-- begin Exercise inputs --
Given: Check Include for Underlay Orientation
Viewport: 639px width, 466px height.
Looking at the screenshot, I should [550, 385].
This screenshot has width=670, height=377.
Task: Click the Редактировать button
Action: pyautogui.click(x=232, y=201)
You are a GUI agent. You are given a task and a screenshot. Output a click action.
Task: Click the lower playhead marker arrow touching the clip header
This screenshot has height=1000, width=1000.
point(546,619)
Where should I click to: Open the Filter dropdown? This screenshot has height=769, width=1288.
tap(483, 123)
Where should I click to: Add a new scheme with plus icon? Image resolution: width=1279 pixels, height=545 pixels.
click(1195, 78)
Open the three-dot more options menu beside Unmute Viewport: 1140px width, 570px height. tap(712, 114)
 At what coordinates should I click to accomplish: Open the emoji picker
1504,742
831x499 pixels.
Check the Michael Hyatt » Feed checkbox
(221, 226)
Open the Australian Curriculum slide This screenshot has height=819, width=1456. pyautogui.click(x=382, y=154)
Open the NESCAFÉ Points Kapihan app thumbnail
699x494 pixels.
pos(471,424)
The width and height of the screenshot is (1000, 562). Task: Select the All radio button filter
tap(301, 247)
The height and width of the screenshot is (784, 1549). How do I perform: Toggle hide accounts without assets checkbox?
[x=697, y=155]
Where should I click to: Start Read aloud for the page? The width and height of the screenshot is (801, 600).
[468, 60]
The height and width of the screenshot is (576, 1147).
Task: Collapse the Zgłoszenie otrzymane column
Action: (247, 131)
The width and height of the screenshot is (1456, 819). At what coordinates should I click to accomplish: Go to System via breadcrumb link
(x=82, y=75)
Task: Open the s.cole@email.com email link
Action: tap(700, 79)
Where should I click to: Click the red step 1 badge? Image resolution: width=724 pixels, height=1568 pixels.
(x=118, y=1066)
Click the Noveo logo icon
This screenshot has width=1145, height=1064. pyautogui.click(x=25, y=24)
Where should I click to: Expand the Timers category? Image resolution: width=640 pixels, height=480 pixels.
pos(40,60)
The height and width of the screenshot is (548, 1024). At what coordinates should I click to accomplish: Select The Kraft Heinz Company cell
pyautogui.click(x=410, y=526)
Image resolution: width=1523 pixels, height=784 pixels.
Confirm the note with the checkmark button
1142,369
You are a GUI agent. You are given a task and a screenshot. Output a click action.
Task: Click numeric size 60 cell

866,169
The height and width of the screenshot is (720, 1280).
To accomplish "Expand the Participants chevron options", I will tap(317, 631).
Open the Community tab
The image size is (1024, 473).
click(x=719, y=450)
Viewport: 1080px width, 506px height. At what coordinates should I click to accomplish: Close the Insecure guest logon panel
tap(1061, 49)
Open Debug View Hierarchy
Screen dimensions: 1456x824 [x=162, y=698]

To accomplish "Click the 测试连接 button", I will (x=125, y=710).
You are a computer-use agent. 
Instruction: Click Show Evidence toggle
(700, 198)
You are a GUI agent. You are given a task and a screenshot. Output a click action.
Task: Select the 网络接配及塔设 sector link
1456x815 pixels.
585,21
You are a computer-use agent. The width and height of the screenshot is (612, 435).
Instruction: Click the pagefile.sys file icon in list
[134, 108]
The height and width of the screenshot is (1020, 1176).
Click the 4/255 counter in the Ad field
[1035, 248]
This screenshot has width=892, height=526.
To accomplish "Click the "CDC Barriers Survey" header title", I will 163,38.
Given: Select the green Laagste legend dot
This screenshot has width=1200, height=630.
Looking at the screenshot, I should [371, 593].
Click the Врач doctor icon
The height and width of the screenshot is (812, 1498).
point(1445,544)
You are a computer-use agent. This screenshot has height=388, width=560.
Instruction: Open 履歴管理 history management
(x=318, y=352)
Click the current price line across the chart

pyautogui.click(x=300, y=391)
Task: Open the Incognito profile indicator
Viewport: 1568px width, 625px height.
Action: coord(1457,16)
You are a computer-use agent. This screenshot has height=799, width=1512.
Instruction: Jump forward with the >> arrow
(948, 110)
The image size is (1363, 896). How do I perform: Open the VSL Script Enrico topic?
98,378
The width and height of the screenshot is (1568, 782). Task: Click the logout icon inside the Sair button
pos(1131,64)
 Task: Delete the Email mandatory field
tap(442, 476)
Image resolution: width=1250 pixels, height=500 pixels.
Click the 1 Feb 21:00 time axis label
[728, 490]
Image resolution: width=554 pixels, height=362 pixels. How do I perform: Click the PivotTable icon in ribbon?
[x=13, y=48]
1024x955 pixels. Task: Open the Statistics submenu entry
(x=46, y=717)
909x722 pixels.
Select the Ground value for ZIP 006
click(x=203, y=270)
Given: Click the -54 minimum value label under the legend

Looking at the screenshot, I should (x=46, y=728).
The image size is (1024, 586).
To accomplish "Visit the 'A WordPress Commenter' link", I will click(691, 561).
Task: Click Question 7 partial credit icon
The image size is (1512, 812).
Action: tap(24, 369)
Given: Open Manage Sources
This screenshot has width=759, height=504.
-- end Exercise inputs --
• **Exercise task**:
Reproduce every line of the material above word for word.

• **Output**:
Given: Check Include for Underlay Orientation
Viewport: 639px width, 466px height.
Looking at the screenshot, I should [550, 385].
This screenshot has width=670, height=377.
Task: Click the Редактировать button
Action: pyautogui.click(x=232, y=201)
You are a GUI agent. You are given a task and a screenshot. Output a click action.
Task: Click the lower playhead marker arrow touching the clip header
This screenshot has height=1000, width=1000.
point(546,619)
Where should I click to: Open the Filter dropdown? This screenshot has height=769, width=1288.
tap(483, 123)
Where should I click to: Add a new scheme with plus icon? Image resolution: width=1279 pixels, height=545 pixels.
click(1195, 78)
Open the three-dot more options menu beside Unmute Viewport: 1140px width, 570px height. tap(712, 114)
 At what coordinates should I click to accomplish: Open the emoji picker
1504,742
831x499 pixels.
Check the Michael Hyatt » Feed checkbox
(221, 226)
Open the Australian Curriculum slide This screenshot has height=819, width=1456. pyautogui.click(x=382, y=154)
Open the NESCAFÉ Points Kapihan app thumbnail
699x494 pixels.
pos(471,424)
The width and height of the screenshot is (1000, 562). Task: Select the All radio button filter
tap(301, 247)
The height and width of the screenshot is (784, 1549). How do I perform: Toggle hide accounts without assets checkbox?
[x=697, y=155]
Where should I click to: Start Read aloud for the page? The width and height of the screenshot is (801, 600).
[468, 60]
The height and width of the screenshot is (576, 1147).
Task: Collapse the Zgłoszenie otrzymane column
Action: (247, 131)
The width and height of the screenshot is (1456, 819). At what coordinates should I click to accomplish: Go to System via breadcrumb link
(x=82, y=75)
Task: Open the s.cole@email.com email link
Action: tap(700, 79)
Where should I click to: Click the red step 1 badge? Image resolution: width=724 pixels, height=1568 pixels.
(x=118, y=1066)
Click the Noveo logo icon
This screenshot has width=1145, height=1064. pyautogui.click(x=25, y=24)
Where should I click to: Expand the Timers category? Image resolution: width=640 pixels, height=480 pixels.
pos(40,60)
The height and width of the screenshot is (548, 1024). At what coordinates should I click to accomplish: Select The Kraft Heinz Company cell
pyautogui.click(x=410, y=526)
Image resolution: width=1523 pixels, height=784 pixels.
Confirm the note with the checkmark button
1142,369
You are a GUI agent. You are given a task and a screenshot. Output a click action.
Task: Click numeric size 60 cell

866,169
The height and width of the screenshot is (720, 1280).
To accomplish "Expand the Participants chevron options", I will tap(317, 631).
Open the Community tab
The image size is (1024, 473).
click(x=719, y=450)
Viewport: 1080px width, 506px height. At what coordinates should I click to accomplish: Close the Insecure guest logon panel
tap(1061, 49)
Open Debug View Hierarchy
Screen dimensions: 1456x824 [x=162, y=698]

To accomplish "Click the 测试连接 button", I will (x=125, y=710).
You are a computer-use agent. 
Instruction: Click Show Evidence toggle
(700, 198)
You are a GUI agent. You are given a task and a screenshot. Output a click action.
Task: Select the 网络接配及塔设 sector link
1456x815 pixels.
585,21
You are a computer-use agent. The width and height of the screenshot is (612, 435).
Instruction: Click the pagefile.sys file icon in list
[134, 108]
The height and width of the screenshot is (1020, 1176).
Click the 4/255 counter in the Ad field
[1035, 248]
This screenshot has width=892, height=526.
To accomplish "Click the "CDC Barriers Survey" header title", I will 163,38.
Given: Select the green Laagste legend dot
This screenshot has width=1200, height=630.
Looking at the screenshot, I should [371, 593].
Click the Врач doctor icon
The height and width of the screenshot is (812, 1498).
point(1445,544)
You are a computer-use agent. This screenshot has height=388, width=560.
Instruction: Open 履歴管理 history management
(x=318, y=352)
Click the current price line across the chart

pyautogui.click(x=300, y=391)
Task: Open the Incognito profile indicator
Viewport: 1568px width, 625px height.
Action: coord(1457,16)
You are a computer-use agent. This screenshot has height=799, width=1512.
Instruction: Jump forward with the >> arrow
(948, 110)
The image size is (1363, 896). How do I perform: Open the VSL Script Enrico topic?
98,378
The width and height of the screenshot is (1568, 782). Task: Click the logout icon inside the Sair button
pos(1131,64)
 Task: Delete the Email mandatory field
tap(442, 476)
Image resolution: width=1250 pixels, height=500 pixels.
Click the 1 Feb 21:00 time axis label
[728, 490]
Image resolution: width=554 pixels, height=362 pixels. How do I perform: Click the PivotTable icon in ribbon?
[x=13, y=48]
1024x955 pixels. Task: Open the Statistics submenu entry
(x=46, y=717)
909x722 pixels.
Select the Ground value for ZIP 006
click(x=203, y=270)
Given: Click the -54 minimum value label under the legend

Looking at the screenshot, I should (x=46, y=728).
The image size is (1024, 586).
To accomplish "Visit the 'A WordPress Commenter' link", I will click(691, 561).
Task: Click Question 7 partial credit icon
The image size is (1512, 812).
Action: tap(24, 369)
Given: Open Manage Sources
This screenshot has width=759, height=504.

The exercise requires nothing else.